After the presentation on the witch trials and the horrors that were caused by these young girls and the beliefs at that time, we were ushered into another room which I was more than impressed with. They have a new exhibit titled WITCHES: EVOLVING PERCEPTIONS . The exhibit examines the evolution of the word witch and thankfully dispels many myths and misconceptions of the term "witch". Starting with the Celtic Wise woman, who was the local healer of her village and would help with delivery of children, taking care of the ill etc. Enter the early Christian church and for some reason the early church leaders were threatened by these wise women, and instilled fear of Satan and convinced people that these wise women were in league with the devil. Thus the witch hunts began, and unfortunately, though the Salem Witch Trials are famous, hundreds and thousands of people were killed at the hands of the Church, on charges of witchcraft. The exhibit ends with a recorded explanation from modern Wiccans what their religion is really about, and talks about how witch hunts still go on today, just in a different form i.e. Senator McCarthy, aids epidemic.
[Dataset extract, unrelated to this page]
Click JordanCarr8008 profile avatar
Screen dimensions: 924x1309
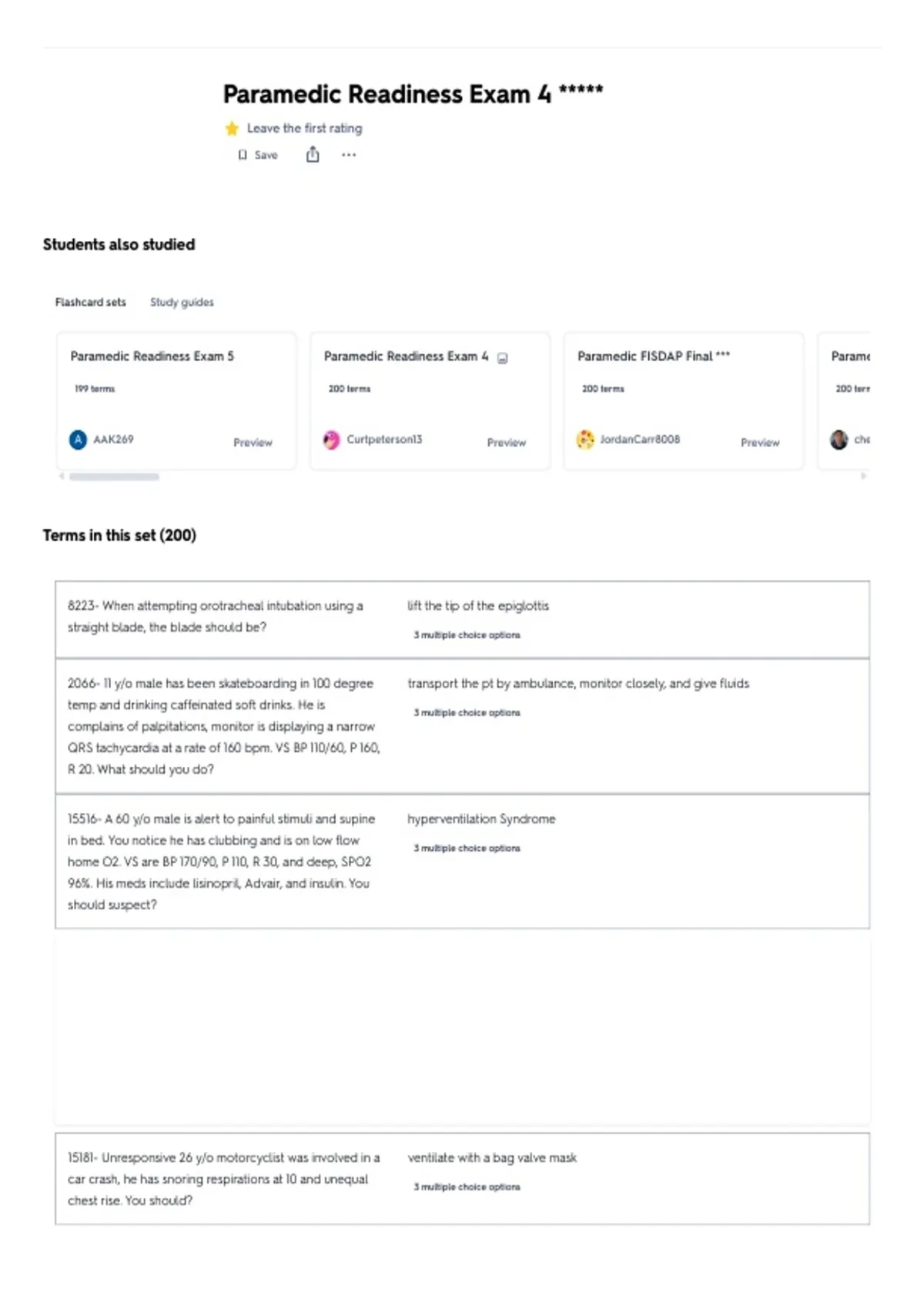585,440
Afterwards went to see the the Witch Trial Memorial. The memorial is located next to the 17th Century Charter Street Burying Point.. Entering the memorial you will see an inscription of the victims' protests of innocence, which are interrupted mid sentence by the wall, "symbolizing society's indifference to oppression". In the centre are six locust trees, last to flower and first to lose their leaves "represents the stark injustice of the trials". At the rear, you see the wall is "crumbled" and looks out into the burying ground, "a reminder to all who stood mute witness to the hysteria". Along the wall, are 20 stone benches, each bearing the name and execution dates of each victim, in chronological order which they were killed.

Found this tombstone in the old burying ground from one of the original residents of Salem who came across the Mayflower. Totally fascinating.
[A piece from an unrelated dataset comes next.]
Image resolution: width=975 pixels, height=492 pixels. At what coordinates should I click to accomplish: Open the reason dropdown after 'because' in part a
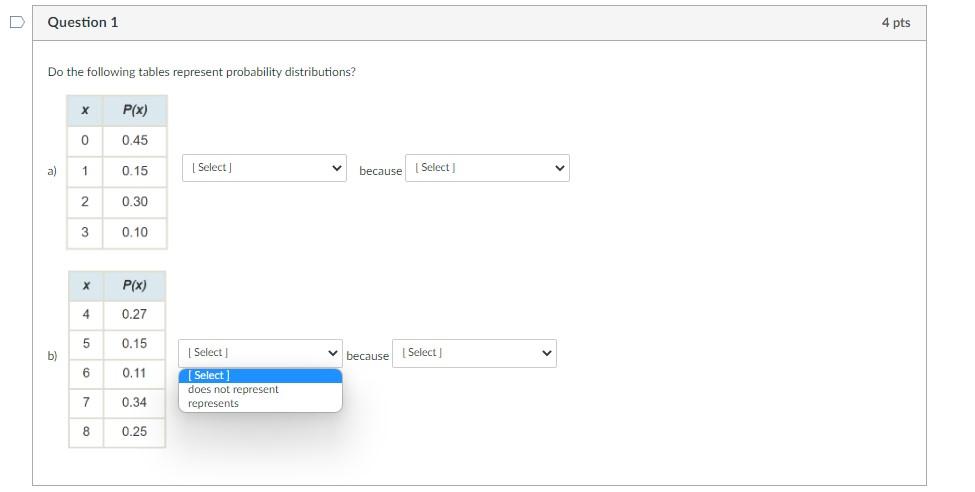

While walking through Salem we found Daniels St. and we had to get a picture of Daniel standing under the street sign.

Also in Salem is America's oldest candy shop, the YeOlde Pepper Candy Companie The candy shop was started in 1806 by Mrs. Spencer who lost everything in a shipwreck on her way to America with her family, the citizens of Salem decided to help her out knowing she was a candy maker and gave her a barrel of sugar, which led to the Candy Shoppe. You can read the full history here. In the store, they had a huge jar full of Gibraltars, the candy Mrs. Spencer was famous for, the jar was found in the Hawthorne hotel during renovations, they believe the candy was made in the mid-late 1800's. Not sure how good it is now though.
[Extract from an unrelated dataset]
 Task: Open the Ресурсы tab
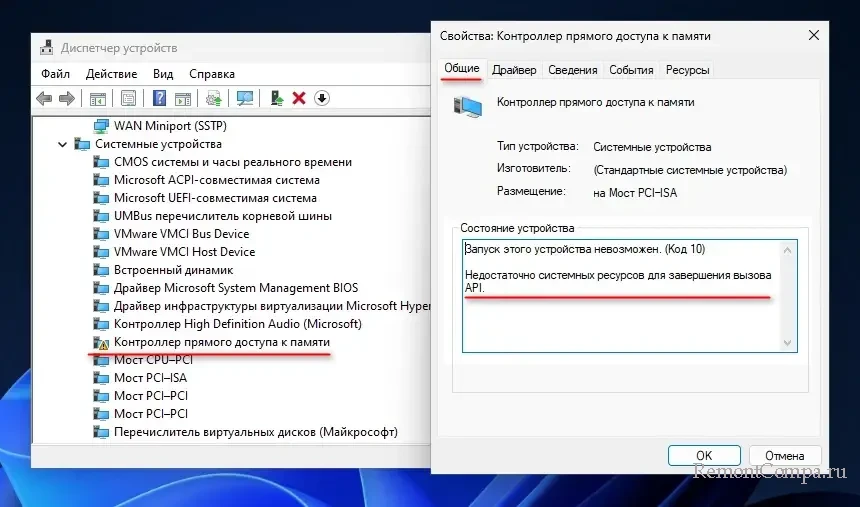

Laura, Amanda and I decided to explore some shops, I was looking for a something special for Laura as an early 16th birthday present, and Dave and Daniel decided to explore the ship "Friendship". This is a replica of the original Friendship . The original ship was built in Salem in 1796 and travelled all around the world carrying all sorts of goods from spices to sugar to coffee. On her last voyage back to Salem, the war of 1812 had begun, but the crew didn't know about the war. They were captured by the British and were surprised to learn that the U.S. was at war with Britain. Friendship was then used by the British for the rest of the war to transport goods and troops. A model of the original ship is also on display at the Peabody Essex Museum .

I like to finish this post off with a couple of photos of Laura and Amanda hunting for shells along the shore in Salem. A beautiful port town as well. Unfortunately we didn't have enough time to see everything we wanted, which means I have to come back to Salem again. Hopefully soon.